Father Neil McNicholas (Yorkshire Post):The moral evil of child abuse casts a shadow on my Church

Posted by Kendall Harmon

I think it's important to remember that even though instances of abuse continue to surface, it still only involves a very small proportion of priests and that the vast majority in no way deserve to be tarred with the same brush – and yet we find we have to defend and justify ourselves and our ministry all because of the actions of a few bad apples.

Some priests have even experienced being called a child abuser in the street simply because they are a priest. It goes without saying that people have a right to expect better of their priests, a higher moral standard, and that the trust they place in their clergy should be well-founded and hopefully it is.

But it has to be said that we are currently labouring under a cloud of suspicion that we really don't deserve. When we were first experiencing that cloud, I will always remember the occasion when, at the end of a diocesan celebration, the late Bishop Kevin O'Brien spontaneously spoke up in support of the priests of the diocese. His words, and the priests who were present, received a very moving and prolonged ovation from a packed cathedral. It was just what we needed at the time and it's probably just we need again now.

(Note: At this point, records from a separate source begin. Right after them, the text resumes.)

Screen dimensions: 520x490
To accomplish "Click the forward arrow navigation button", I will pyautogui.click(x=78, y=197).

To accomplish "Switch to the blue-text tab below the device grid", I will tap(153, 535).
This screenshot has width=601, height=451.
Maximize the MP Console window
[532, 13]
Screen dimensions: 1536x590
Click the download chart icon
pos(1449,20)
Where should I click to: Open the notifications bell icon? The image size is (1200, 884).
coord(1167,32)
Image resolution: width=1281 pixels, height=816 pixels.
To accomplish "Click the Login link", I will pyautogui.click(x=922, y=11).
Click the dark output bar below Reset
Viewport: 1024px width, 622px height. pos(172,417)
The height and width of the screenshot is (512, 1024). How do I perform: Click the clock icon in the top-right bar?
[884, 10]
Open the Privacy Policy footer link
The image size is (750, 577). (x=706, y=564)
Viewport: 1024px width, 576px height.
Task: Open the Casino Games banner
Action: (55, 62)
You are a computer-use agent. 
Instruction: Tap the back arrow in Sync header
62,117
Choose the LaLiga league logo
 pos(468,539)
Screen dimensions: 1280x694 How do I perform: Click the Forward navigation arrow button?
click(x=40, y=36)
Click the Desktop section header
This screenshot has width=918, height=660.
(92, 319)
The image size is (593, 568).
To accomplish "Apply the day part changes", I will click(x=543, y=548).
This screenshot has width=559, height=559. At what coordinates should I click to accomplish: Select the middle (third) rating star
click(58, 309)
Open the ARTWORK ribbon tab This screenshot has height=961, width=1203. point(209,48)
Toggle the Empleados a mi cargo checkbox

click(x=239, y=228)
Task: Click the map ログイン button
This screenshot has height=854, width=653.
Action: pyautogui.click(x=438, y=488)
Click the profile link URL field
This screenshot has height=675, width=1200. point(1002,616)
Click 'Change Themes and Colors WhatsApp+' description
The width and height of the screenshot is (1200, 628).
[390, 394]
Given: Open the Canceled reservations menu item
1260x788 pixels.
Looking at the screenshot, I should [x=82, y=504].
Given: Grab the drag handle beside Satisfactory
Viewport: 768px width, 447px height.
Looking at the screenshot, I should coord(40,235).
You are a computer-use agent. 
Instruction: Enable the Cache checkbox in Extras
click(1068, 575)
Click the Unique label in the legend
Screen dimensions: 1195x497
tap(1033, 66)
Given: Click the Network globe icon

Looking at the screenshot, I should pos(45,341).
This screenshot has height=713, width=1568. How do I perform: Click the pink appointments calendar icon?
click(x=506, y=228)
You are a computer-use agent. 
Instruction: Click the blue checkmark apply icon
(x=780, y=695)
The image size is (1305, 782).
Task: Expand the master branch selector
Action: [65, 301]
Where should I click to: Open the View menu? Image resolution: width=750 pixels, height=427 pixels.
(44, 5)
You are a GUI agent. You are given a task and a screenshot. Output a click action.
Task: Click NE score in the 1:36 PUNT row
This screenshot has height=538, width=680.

It was St Paul who said that we are only earthenware vessels holding the treasure of the gospel, an image that reminds us how vulnerable we are and how easily we are broken. His point was that when we act out of our humanness, our fragility, our imperfection, thankfully it is God who holds things together despite ourselves.

Read it all.

Filed under: * Christian Life / Church LifeParish MinistryMinistry of the Ordained* Culture-WatchChildrenLaw & Legal IssuesReligion & CultureSexuality* International News & CommentaryEngland / UK* Religion News & CommentaryOther ChurchesRoman CatholicPope Benedict XVI* TheologyEthics / Moral Theology

Posted March 30, 2010 at 8:43 am [Printer Friendly] [Print w/ comments]

1. Larry Morse wrote:

But they are being tarred with the same brush, and for good reason. They may have no unseemly taste for young boys, but they almost certainly know those who do. And they have said and done nothing.
As to the “numbers” cited, I wonder why it is always the case that the offenders are a tiny minority, when [the evidence is that the numbers are rather large, if we consider the public cases against the probably cases that will never become public. And especially if we consider the sheer number of homosexuals now in the RC priesthood who, if they have no taste for boys, nevertheless have the usual homosexual tastes and thereby violate every church standard.
  The data here of the number of homosexual priests is fairly convincing. Just after the first scandal broke in Boston, a variety of books appeared and the evidence in them all was the same: The seminaries were hothouses of homosexual activity. I can no longer remember the names of the books, but I know they are there and
what they say.

  A cloud of suspicion they don’t deserve? When even the pope is in some real sense complicit?  This is a human enough response, I suppose, but it hardly deserves our sympathetic support. If the RC will not clean its own stables, then it cannot expect anyone else to use its empty stalls. 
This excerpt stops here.